Je suis persuadée qu’on n’a jamais réellement qu’un seul style. Même si je ne travaille qu’en vectoriel la plupart du temps, mon style peut varier suivant le projet qu’on me confie. C’est bien sûr un élément essentiel dont je discute avec le client.

Par exemple mes illustrations de blog sont simples, avec une ou deux couleurs généralement. Elles seront encore différentes pour une publication dans un magazine ou même pour une couverture de livre.

les différentes façons de traiter un dessin
les différentes façons de traiter un dessin

Cela ne veut pas dire qu’une illustration simple sera forcément plus facile à créer. Savoir synthétiser peut s’avérer être un exercice très délicat.

Aussi il arrive qu’un client vous demande un style que vous n’avez jamais réalisé et qui ne correspond à rien de présent dans votre book! Je m’imagine mal faire une illustration à l’aquarelle alors que je n’y touche quasiment pas. Il ne faut pas hésiter à dire à votre client que vous ne correspondez pas au profil qu’il recherche. Vous pouvez également le renvoyer vers un autre indépendant qui, selon vous, serait plus à même de répondre favorablement à sa demande.
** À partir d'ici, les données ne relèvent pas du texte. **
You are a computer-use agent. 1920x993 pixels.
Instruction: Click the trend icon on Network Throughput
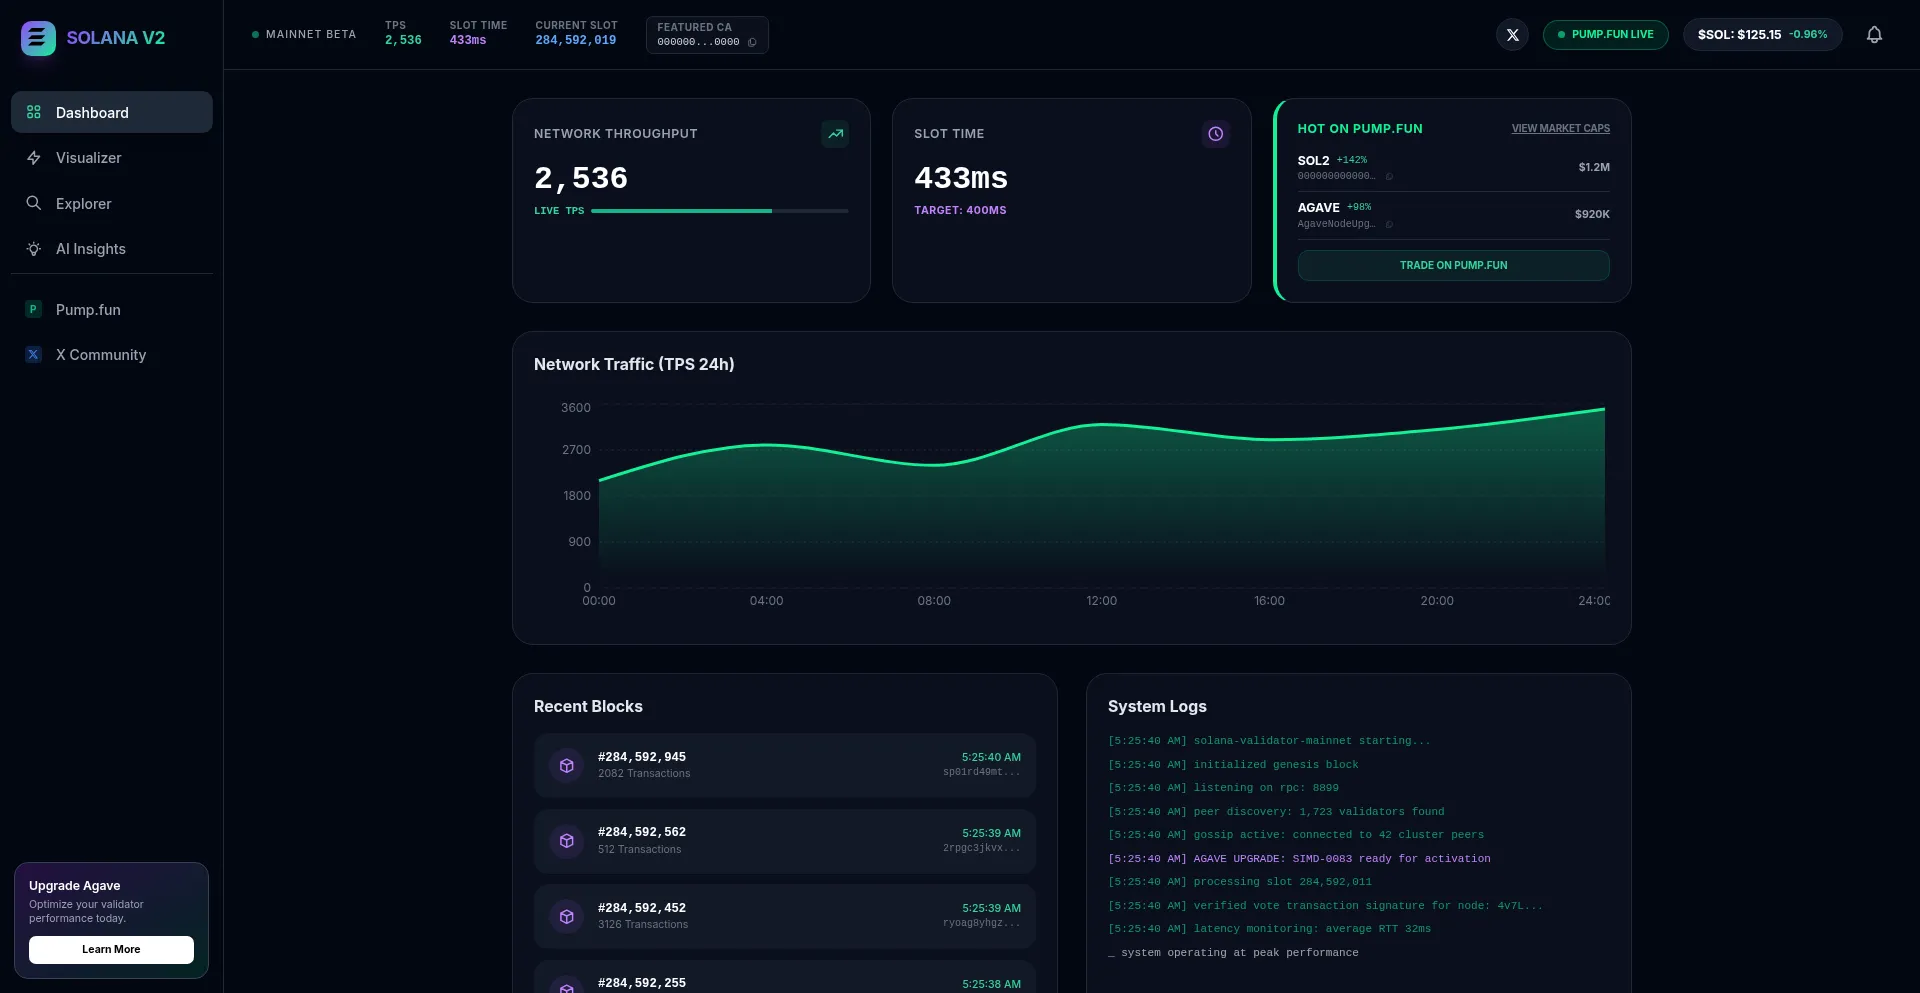point(835,133)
les différentes façons de traiter un dessin

Enfin il peut aussi arriver qu’un client vous demande de dessiner « à la manière de » . Et là on tombe facilement dans le plagiat. Le mieux est de conseiller au client d’aller directement parler au prestataire plutôt que de vous demander de dessiner comme lui. Si c’est une question de budget il peut tout à fait trouver un compromis ( moins de dessins, plus petits, moins de couleurs etc).
Si l’illustrateur est surbooké, le client peut trouver un illustrateur avec un style qui se rapproche etc. De nos jours je ne peux pas imaginer qu’un client ne puisse pas trouver de prestataire!